Заострял внимание Станислав Генрихович и на том обстоятельстве, что поскольку фактура произведения классиков состоит, в основном, из гамм и арпеджио, «художественная» задача исполнителей зачастую сводится лишь к техническому преодолению этого материала. Между тем, каждый пассаж в сонате или концерте Бетховена, Моцарта, Гайдна имеет своё смысловое выражение: строго говоря, гамма может быть как грациозной, так и драматичной, как взволнованной, так и величественной и т.д. Определению образной роли фактурных элементов в произведениях классиков Станислав Генрихович придавал первостепенное значение. Он не принимал в исполнении венских мастеров лишь фортепианного рамплиссажа, будь он даже в самом блистательном варианте.
В романтической и современной музыке Станислава Генриховича всегда интересовала внутренняя логика развития эмоциональных состояний: такие, например, «неожиданности», как появление соль-бемоль мажорного эпизода в 4-й балладе Шопена, хорала в заключении 7-го номера шумановской Крейслерианы, ми мажорной каденции в конце ми минорного этюда Шопена – задают исполнителю весьма сложные вопросы, касающиеся образной сути этих фрагментов и их связи с предшествующим материалом.

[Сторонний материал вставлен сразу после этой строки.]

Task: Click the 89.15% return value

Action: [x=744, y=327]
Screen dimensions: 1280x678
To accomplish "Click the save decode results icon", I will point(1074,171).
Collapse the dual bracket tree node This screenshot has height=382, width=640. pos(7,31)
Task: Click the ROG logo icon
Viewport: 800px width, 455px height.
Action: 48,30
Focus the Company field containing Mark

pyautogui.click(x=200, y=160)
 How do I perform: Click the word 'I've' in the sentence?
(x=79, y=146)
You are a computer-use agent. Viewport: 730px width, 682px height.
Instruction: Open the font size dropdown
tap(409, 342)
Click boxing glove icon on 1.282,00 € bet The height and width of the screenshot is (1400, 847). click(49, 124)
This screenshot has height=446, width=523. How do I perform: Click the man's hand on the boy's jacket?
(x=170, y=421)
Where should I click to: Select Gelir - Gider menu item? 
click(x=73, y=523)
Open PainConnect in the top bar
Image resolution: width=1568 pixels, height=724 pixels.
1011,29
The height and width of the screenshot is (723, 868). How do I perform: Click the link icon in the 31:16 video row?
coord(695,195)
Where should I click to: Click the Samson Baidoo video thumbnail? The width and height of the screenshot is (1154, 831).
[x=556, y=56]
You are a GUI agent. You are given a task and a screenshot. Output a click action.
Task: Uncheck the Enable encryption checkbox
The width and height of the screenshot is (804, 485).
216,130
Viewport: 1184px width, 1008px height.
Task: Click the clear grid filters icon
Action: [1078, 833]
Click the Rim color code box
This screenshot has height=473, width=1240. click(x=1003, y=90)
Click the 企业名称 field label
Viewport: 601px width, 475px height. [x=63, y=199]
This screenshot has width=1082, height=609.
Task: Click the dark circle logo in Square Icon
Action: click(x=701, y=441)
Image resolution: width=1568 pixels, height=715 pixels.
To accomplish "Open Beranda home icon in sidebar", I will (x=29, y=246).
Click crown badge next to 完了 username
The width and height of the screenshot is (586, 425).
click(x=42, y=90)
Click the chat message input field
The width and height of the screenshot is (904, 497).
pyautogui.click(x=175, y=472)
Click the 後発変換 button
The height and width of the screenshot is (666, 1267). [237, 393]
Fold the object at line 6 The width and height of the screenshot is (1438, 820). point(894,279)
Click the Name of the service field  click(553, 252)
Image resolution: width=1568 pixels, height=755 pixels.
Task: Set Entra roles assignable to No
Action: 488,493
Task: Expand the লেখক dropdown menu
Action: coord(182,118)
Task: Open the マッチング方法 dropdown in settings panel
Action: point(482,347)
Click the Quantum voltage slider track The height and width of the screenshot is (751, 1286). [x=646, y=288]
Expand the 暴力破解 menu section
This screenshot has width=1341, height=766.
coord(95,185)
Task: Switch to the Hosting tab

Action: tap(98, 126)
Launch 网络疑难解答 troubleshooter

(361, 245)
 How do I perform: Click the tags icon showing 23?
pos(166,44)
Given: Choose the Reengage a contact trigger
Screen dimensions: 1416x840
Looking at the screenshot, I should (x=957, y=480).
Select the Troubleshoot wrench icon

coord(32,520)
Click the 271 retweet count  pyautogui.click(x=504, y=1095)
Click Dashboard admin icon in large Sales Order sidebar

Хотелось бы обратить внимание, что подобные задачи ставил Н. Я. Мясковский и применительно к сочинению музыки: «Под внешней (формой – Е. Л.), – пишет он, – я разумею известную конструктивную схему произведения, под внутренней – тоже схему, но иного порядка – схему развития чувствований, настроений, в которой должна быть совершенно такая же логика, как и во внешней структуре произведений» (5, с. 24).
Умение найти эту ясность, логику в развитии «чувства и настроений» на основе верности авторскому тексту – и составляло суть работы над художественным образом в классе С. Нейгауза. Не случайно подобные качества восхищают его в искусстве С. Рихтера, о котором он пишет: «Если говорить о более понятных чертах Рихтера – артиста и человека, то нельзя не сказать о его феноменальном мастерстве, и, в первую очередь, о ясности; ясности всего – замысла и воплощения, мысли и чувства, формы и звука, такой ясности и яркости образа, что иногда кажется, будто видишь его воочию, ясности, при которой никогда не возникает сомнения, о чём идёт речь, играет ли Рихтер старых мастеров или ультрасовременных. Нельзя не сказать об уважении к автору: никакой отсебятины в динамике, ритме, никаких прибавлений или убавлений нет (к как часто этим грешат даже большие артисты!): вспомним, хотя б с какой трогательностью, бережностью Рихтер берёт, казалось бы, самые незначительные ноты в Моцарте или Шопене, как бы боясь повредить эти самые нежные цветки в саду, называемом музыкой...» (7).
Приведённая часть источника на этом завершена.